Upload Images to the ZTP Server | NVIDIA Switch Infrastructure

The ZTP server is where network devices fetch their firmware during ZTP — for new site bringup, for OS upgrades, and for NVLink firmware upgrades. Before any of those workflows can succeed, the right image has to be on the ZTP server for the device’s platform and version. This guide covers how to put it there.

When you need to do this

New site bringup. Every Cumulus / NVOS / MLNX-OS version a site’s switches will boot to must be present on the ZTP server before the switches power on.
Switch OS upgrade pre-work. Before running Switch OS Upgrade, upload the target Cumulus Linux image for the platform you are upgrading to.
NVLink firmware upgrade pre-work. Before running NVLink Switch Firmware Upgrade, upload the bundle you intend to install.
Refreshing or replacing an existing image without re-running the installer.

How images are stored

The ZTP server reads from an object-storage backend configured at install time. The backend is either an S3 / Ceph bucket or a file-backed PersistentVolumeClaim; see TUI Wizard Reference - OS Images for which one your environment uses.

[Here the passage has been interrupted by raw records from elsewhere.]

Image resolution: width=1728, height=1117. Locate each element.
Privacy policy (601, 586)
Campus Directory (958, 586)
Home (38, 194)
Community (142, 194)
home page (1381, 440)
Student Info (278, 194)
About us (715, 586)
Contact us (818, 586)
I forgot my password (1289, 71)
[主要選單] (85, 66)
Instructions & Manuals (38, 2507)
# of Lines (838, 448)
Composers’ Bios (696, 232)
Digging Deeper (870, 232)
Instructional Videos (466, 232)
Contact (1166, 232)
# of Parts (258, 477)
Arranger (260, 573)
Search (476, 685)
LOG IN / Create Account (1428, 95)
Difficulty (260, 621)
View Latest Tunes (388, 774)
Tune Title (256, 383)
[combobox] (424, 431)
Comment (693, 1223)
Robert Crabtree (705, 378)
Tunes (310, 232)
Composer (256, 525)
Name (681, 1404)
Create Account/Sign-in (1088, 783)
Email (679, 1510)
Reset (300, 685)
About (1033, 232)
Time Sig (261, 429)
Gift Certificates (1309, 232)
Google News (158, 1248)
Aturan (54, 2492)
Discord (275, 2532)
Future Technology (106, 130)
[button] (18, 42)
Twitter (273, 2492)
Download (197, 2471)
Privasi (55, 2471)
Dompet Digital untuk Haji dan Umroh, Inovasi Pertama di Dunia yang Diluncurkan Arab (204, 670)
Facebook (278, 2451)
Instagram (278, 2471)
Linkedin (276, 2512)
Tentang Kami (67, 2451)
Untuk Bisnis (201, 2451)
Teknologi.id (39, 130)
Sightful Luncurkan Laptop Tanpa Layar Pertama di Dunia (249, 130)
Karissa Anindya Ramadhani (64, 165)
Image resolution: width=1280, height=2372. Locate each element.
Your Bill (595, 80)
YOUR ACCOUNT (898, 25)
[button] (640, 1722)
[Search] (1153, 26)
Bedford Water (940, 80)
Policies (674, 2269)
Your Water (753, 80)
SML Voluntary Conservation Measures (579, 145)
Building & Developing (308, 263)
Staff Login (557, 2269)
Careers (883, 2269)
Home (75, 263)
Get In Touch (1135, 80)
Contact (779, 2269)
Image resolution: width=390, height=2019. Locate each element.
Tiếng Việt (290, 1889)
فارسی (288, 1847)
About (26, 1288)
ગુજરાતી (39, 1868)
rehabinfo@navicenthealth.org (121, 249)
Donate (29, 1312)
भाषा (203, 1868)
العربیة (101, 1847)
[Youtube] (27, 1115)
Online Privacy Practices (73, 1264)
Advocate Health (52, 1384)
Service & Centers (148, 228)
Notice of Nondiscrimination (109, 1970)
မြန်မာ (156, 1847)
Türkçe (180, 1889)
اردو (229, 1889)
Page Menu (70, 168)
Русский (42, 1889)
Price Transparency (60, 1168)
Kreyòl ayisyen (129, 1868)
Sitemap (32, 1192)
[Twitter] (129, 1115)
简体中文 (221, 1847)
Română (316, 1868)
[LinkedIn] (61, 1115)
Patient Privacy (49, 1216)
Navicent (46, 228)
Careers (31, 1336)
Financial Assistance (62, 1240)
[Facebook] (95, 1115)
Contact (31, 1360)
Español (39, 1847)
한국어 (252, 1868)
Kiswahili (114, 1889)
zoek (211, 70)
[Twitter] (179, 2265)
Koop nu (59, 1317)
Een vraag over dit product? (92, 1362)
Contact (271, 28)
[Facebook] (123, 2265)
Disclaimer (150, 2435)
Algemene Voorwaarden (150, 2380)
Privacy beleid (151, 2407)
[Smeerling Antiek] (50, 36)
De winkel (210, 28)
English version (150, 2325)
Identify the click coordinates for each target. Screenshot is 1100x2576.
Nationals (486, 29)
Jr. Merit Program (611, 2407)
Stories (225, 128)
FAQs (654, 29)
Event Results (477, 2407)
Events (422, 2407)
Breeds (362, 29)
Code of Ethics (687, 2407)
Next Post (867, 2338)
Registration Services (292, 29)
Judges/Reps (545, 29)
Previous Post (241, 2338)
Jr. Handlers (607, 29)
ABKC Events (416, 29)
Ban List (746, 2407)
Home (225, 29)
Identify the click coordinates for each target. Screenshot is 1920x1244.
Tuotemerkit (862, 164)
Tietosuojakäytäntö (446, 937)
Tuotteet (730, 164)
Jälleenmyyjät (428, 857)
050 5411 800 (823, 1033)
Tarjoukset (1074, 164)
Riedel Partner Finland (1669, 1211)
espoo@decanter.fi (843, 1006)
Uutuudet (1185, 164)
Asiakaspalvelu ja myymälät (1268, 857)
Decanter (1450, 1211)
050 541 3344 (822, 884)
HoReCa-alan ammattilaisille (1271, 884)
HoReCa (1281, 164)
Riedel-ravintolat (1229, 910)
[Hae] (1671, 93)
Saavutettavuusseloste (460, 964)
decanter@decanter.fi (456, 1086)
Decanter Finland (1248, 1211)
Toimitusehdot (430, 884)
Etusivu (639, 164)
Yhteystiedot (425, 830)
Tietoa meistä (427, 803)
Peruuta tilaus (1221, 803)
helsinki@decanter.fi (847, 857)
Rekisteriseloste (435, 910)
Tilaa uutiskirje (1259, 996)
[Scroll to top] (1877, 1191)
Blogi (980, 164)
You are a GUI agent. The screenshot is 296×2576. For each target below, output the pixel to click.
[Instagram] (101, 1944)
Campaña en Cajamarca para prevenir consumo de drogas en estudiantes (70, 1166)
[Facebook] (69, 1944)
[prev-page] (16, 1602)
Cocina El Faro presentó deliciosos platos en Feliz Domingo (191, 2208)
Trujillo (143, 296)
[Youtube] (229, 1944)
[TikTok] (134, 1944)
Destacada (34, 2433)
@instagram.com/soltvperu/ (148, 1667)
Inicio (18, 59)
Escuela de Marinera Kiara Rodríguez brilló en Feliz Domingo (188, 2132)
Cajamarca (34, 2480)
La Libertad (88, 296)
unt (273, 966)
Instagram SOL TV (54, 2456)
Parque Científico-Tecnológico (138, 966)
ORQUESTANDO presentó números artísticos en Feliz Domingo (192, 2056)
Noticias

Either way, files are laid out as:

{platform}/{version}/{filename}

A manifest.json at the storage root tracks each entry’s SHA256 checksum and an optional firmware-image tag. The tag marks which file in a {platform}/{version}/ directory is the OS image the workflows should serve to devices — only one file per directory can hold the tag.

Choosing your approach

There are three ways to get an image onto the ZTP server. Pick whichever fits the situation.

Approach	When to use
ZTP API upload endpoint	The default — works against either storage backend and does not require restarting anything.
Re-run the installer	You are adding a new image and you want the same image set on every iterative deploy. The image entry lives in `nv-config-manager-install.yaml`.
Copy directly into the PVC	The PVC is NFS-backed (or otherwise externally accessible) and you cannot reach the API. You must update `manifest.json` by hand.

Upload via the API

1. Get the checksum

Use the SHA256 published by the image’s download source (for example, the checksum listed alongside the image on enterprise.nvidia.com). The upload endpoint requires the SHA256 as a query parameter and the server stores it in manifest.json so devices and workflows can verify the file is intact.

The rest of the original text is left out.